* _Task directions_
Without any pictures, retype exactly the lines that begin at the one holding "Instruction: Open the" and end at the last line of the data below.
═════ Dataset content ═════
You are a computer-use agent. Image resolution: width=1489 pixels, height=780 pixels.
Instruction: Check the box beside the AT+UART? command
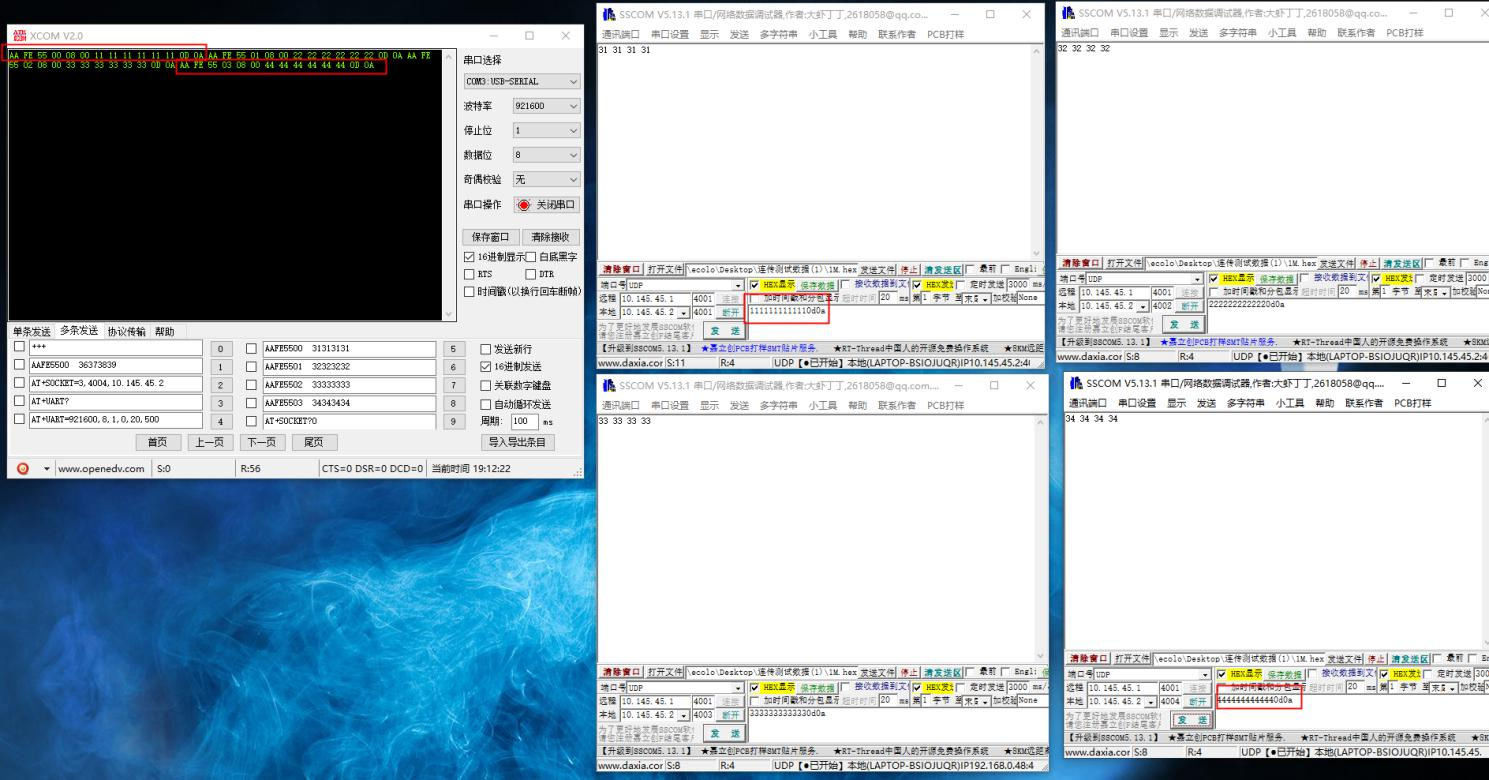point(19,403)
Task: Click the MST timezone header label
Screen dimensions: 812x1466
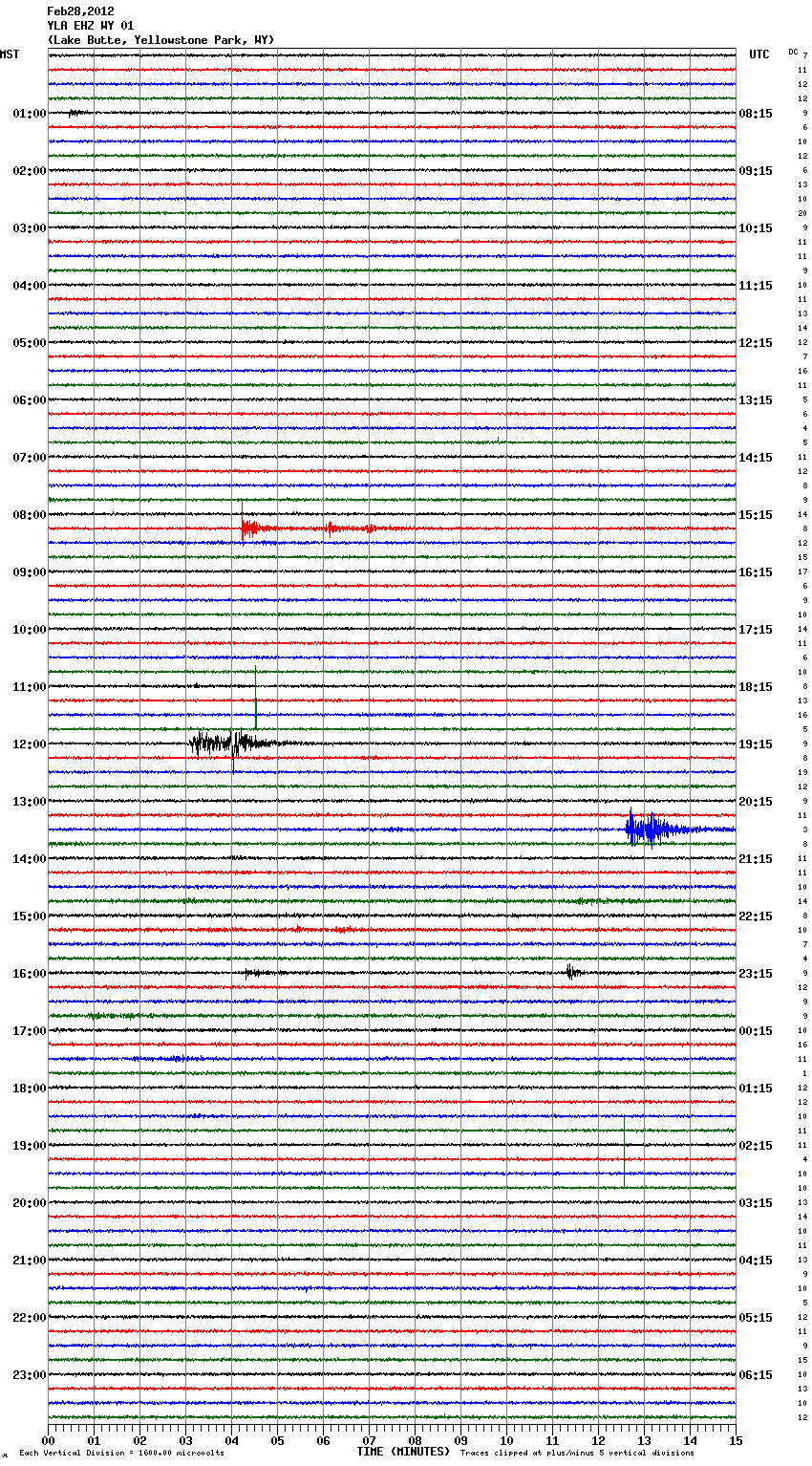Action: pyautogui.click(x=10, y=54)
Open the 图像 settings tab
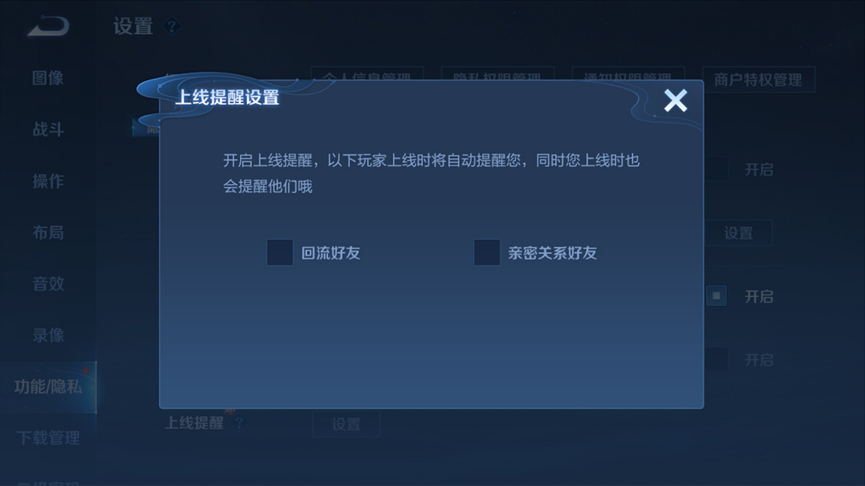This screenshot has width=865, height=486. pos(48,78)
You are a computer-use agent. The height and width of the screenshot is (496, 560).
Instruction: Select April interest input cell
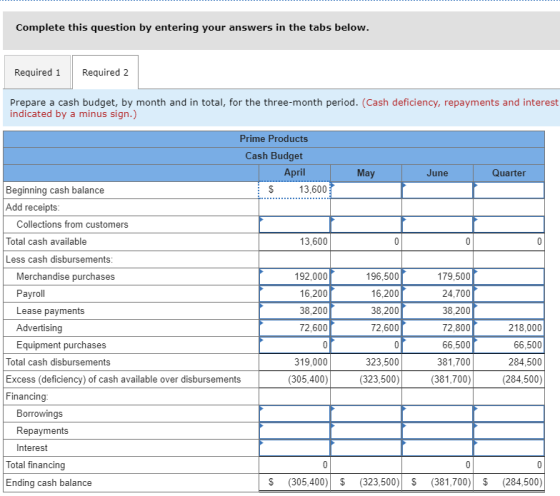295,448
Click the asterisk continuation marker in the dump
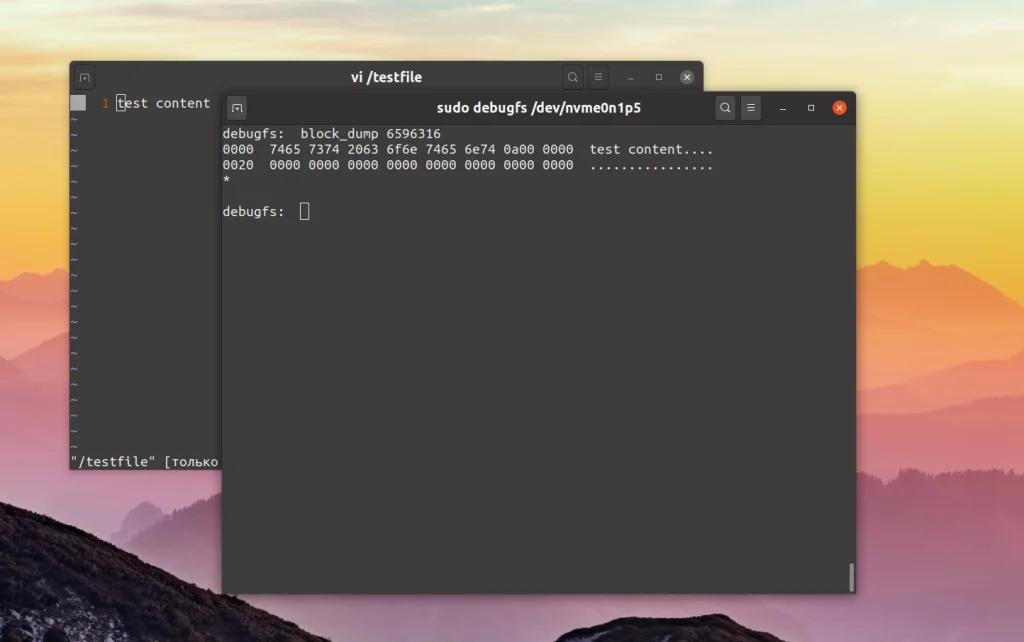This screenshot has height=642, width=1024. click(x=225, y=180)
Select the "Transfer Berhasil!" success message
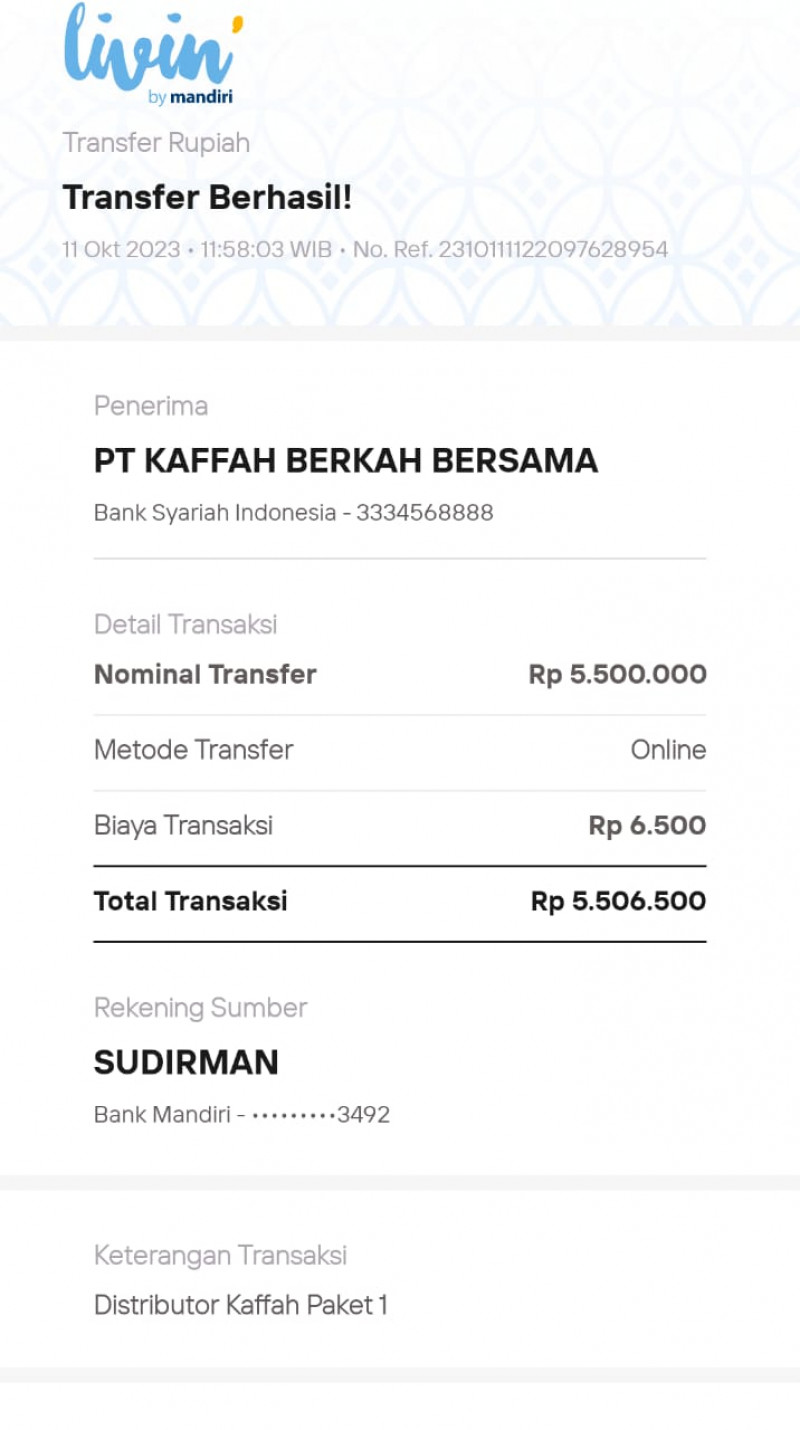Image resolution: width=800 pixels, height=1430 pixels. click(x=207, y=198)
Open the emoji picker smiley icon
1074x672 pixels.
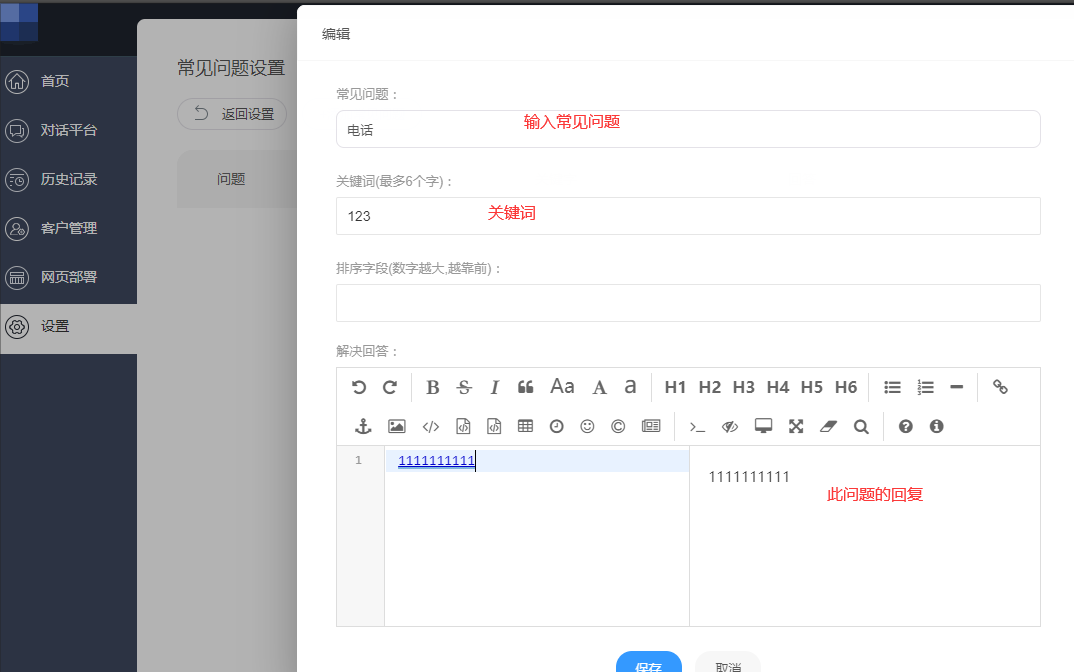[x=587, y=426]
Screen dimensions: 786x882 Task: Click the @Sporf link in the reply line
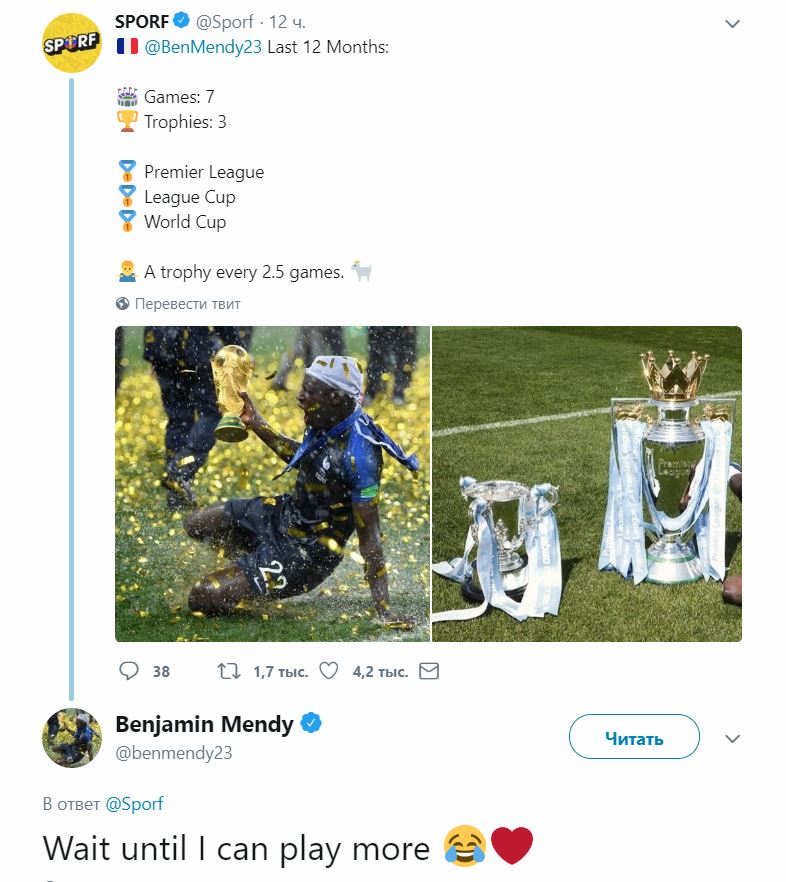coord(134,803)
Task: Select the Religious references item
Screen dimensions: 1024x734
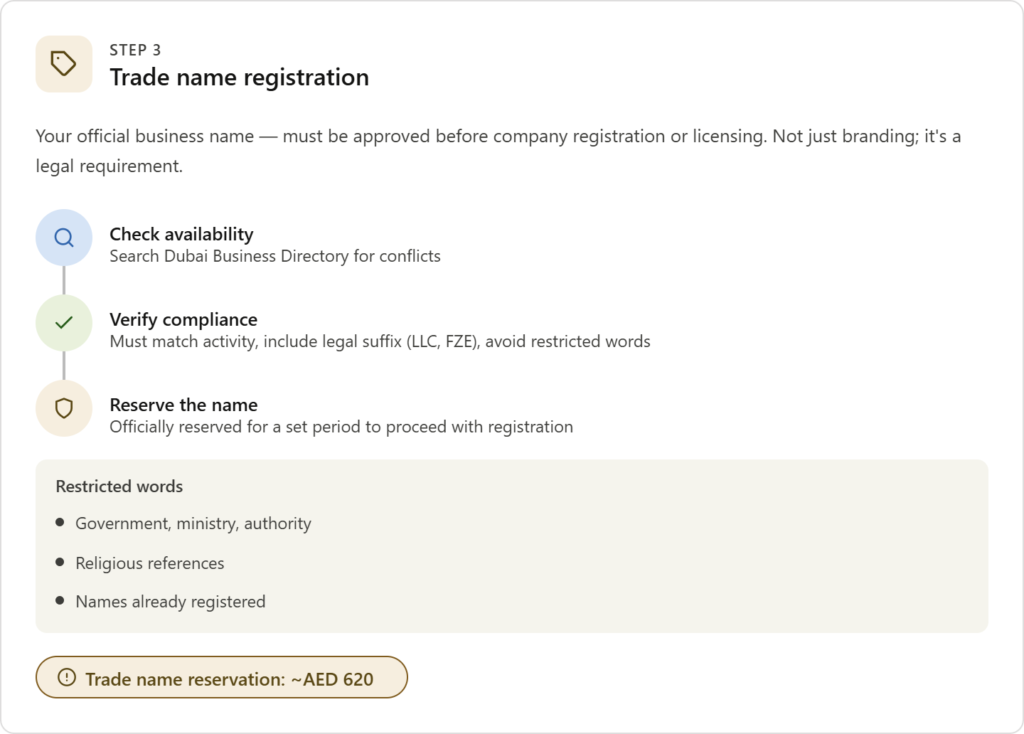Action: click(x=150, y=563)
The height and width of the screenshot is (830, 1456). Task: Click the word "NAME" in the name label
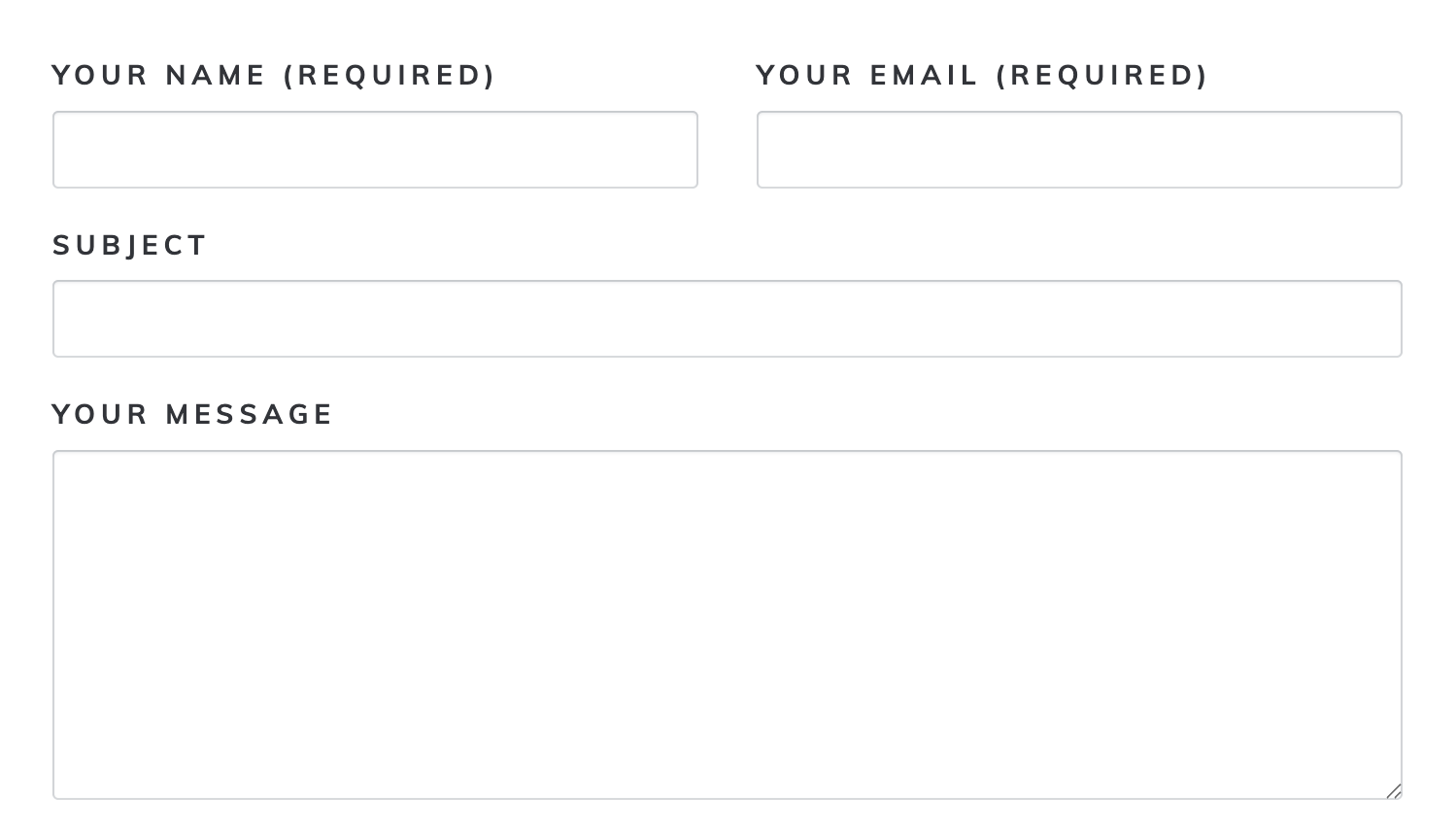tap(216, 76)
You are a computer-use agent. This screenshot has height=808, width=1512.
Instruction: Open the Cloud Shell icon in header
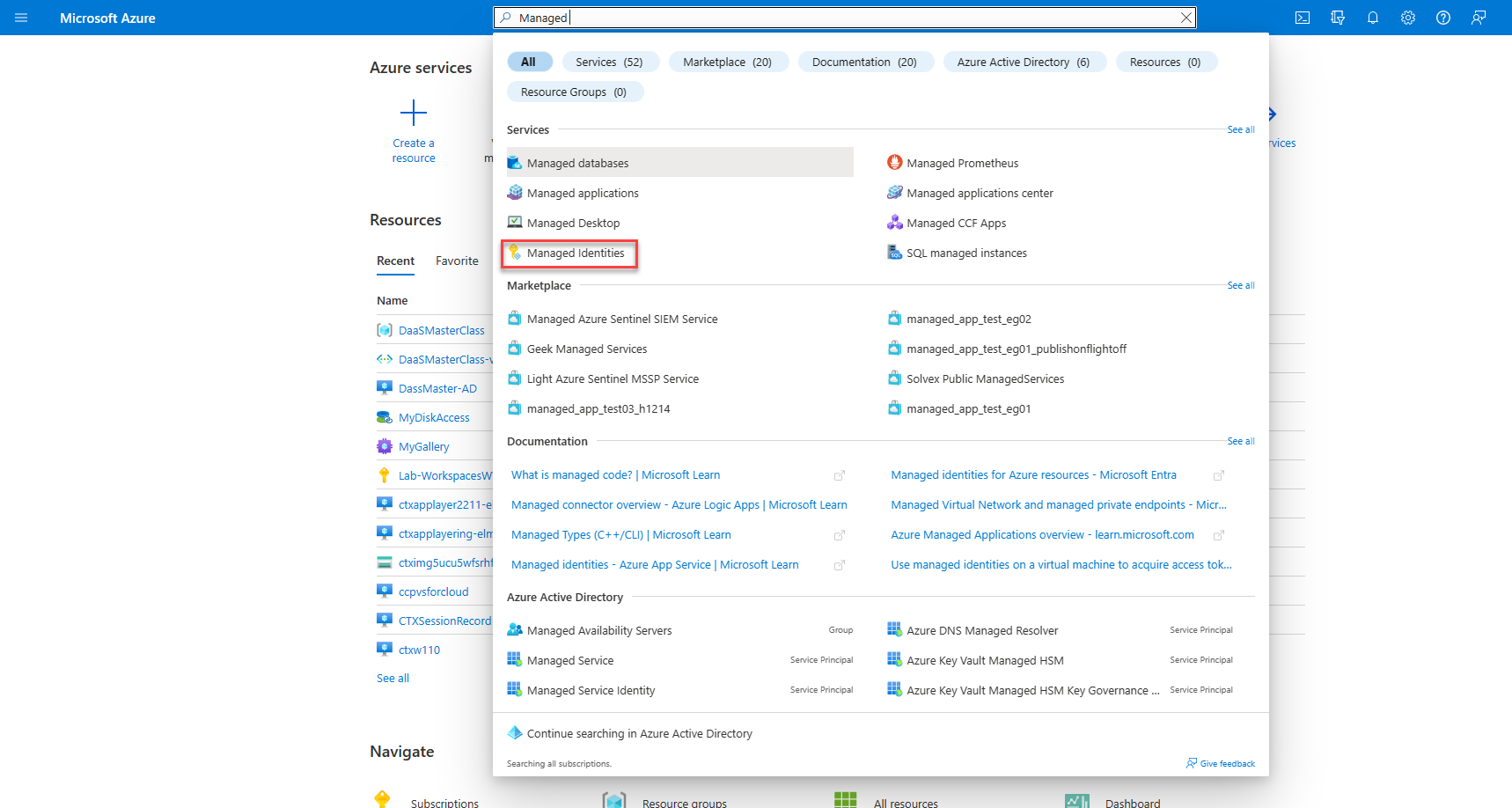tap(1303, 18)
═════
* _Answer below_
Instruction: Open the Cloud Shell icon in header
tap(1303, 18)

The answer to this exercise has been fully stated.